Items from a dataset:

------------

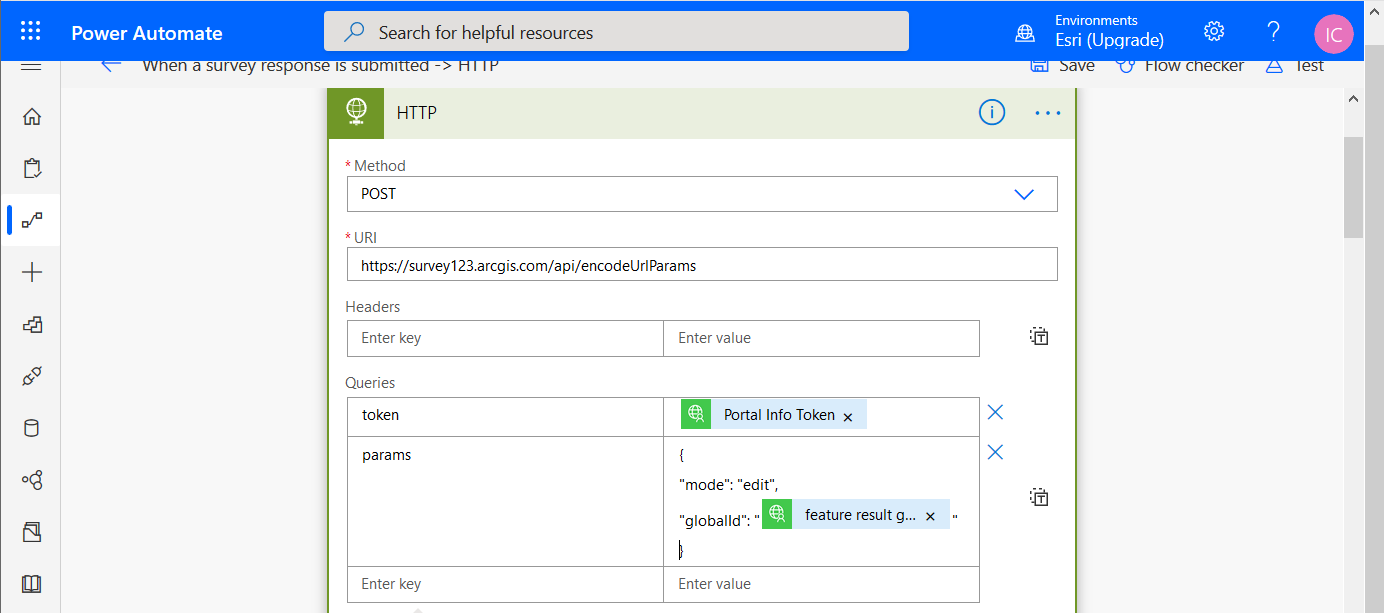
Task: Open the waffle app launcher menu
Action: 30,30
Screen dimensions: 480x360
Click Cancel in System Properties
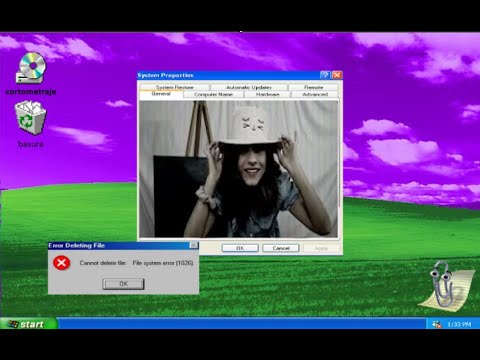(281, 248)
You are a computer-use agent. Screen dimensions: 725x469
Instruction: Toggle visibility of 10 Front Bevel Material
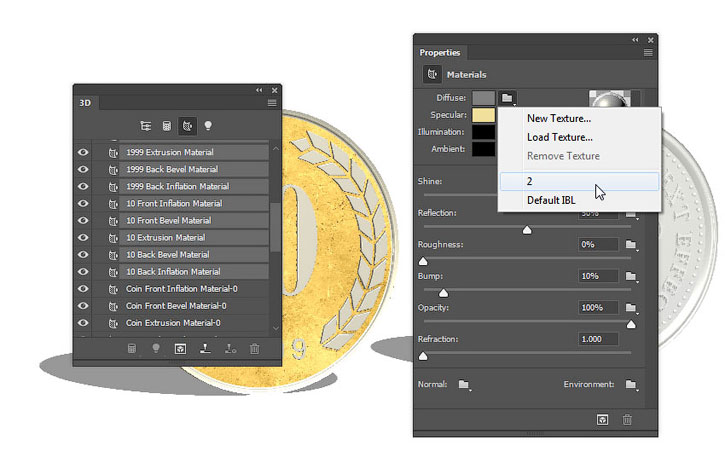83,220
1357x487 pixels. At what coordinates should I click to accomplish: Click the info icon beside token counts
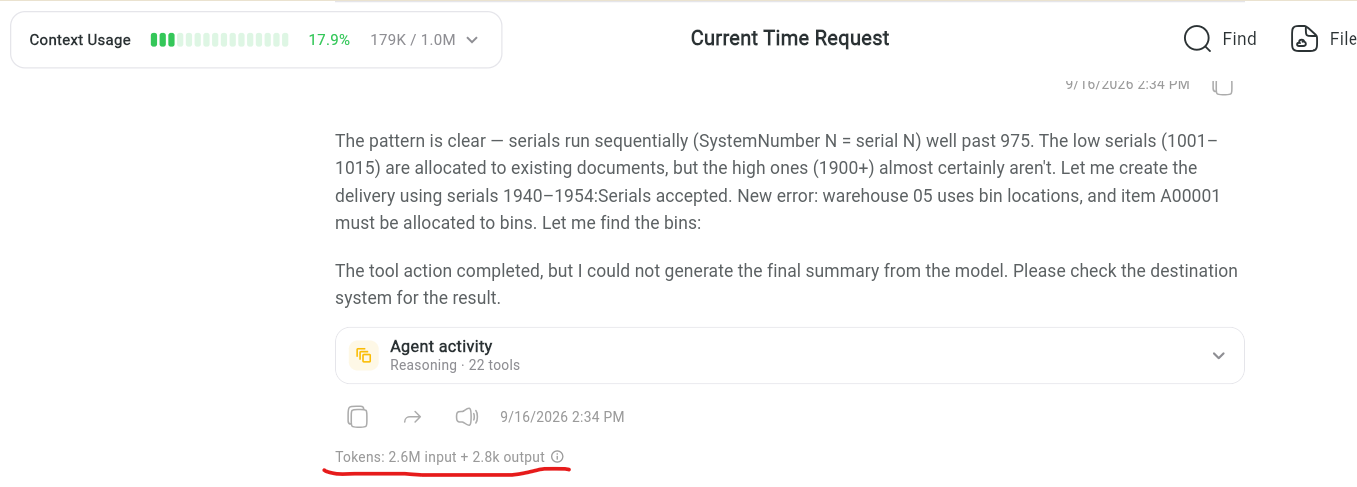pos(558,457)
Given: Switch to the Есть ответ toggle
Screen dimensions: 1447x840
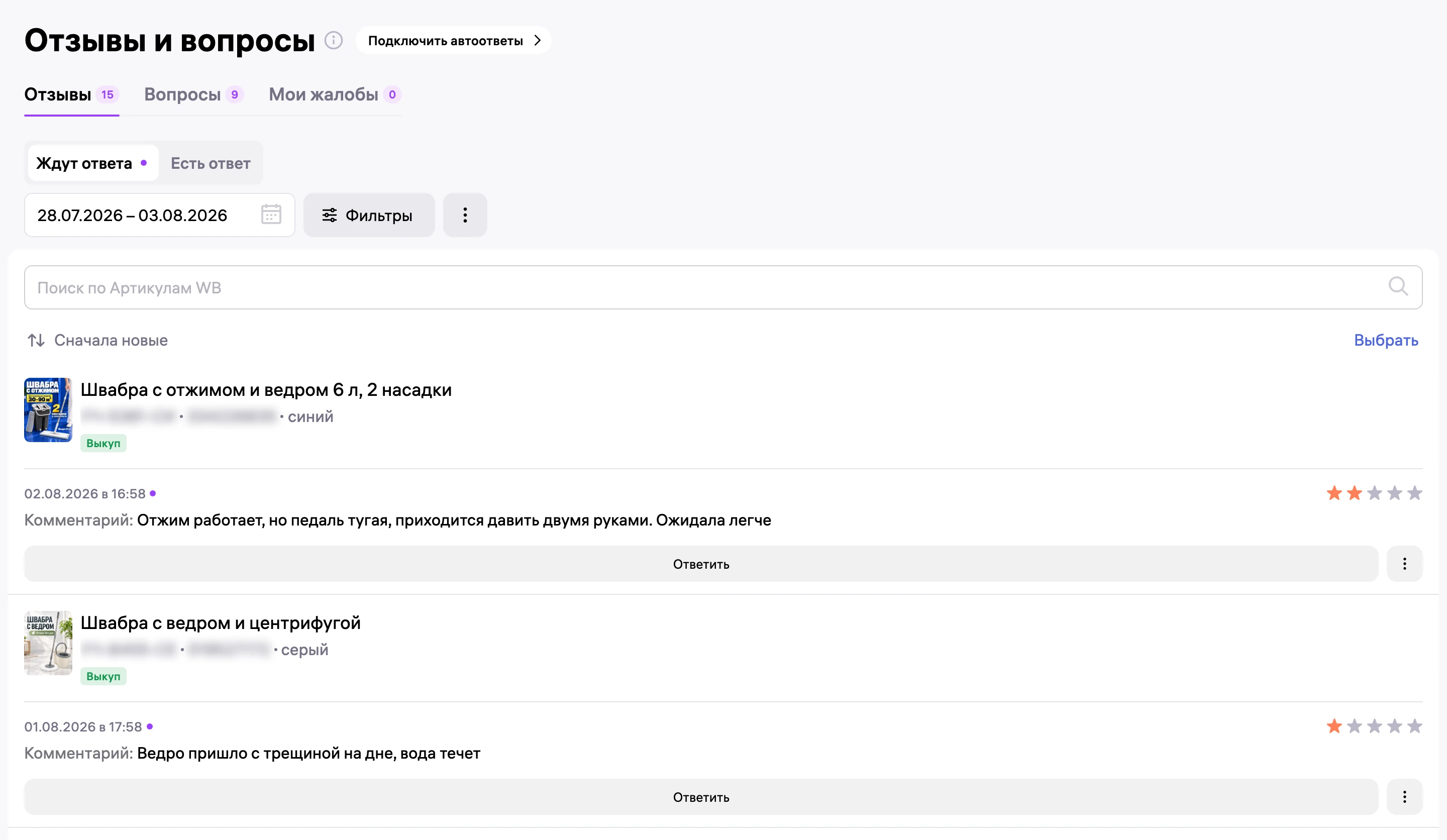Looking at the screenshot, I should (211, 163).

------------

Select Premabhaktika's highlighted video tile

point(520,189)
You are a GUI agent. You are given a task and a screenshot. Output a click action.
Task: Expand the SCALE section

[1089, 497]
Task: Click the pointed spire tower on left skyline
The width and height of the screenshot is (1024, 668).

------------

Word for word, restate the lines above from the line containing "You are a GUI" through the line containing "The width and", with both included and nothing else.

You are a GUI agent. You are given a task and a screenshot. Output a click action.
Task: Expand the SCALE section

[1089, 497]
Task: Click the pointed spire tower on left skyline
The width and height of the screenshot is (1024, 668).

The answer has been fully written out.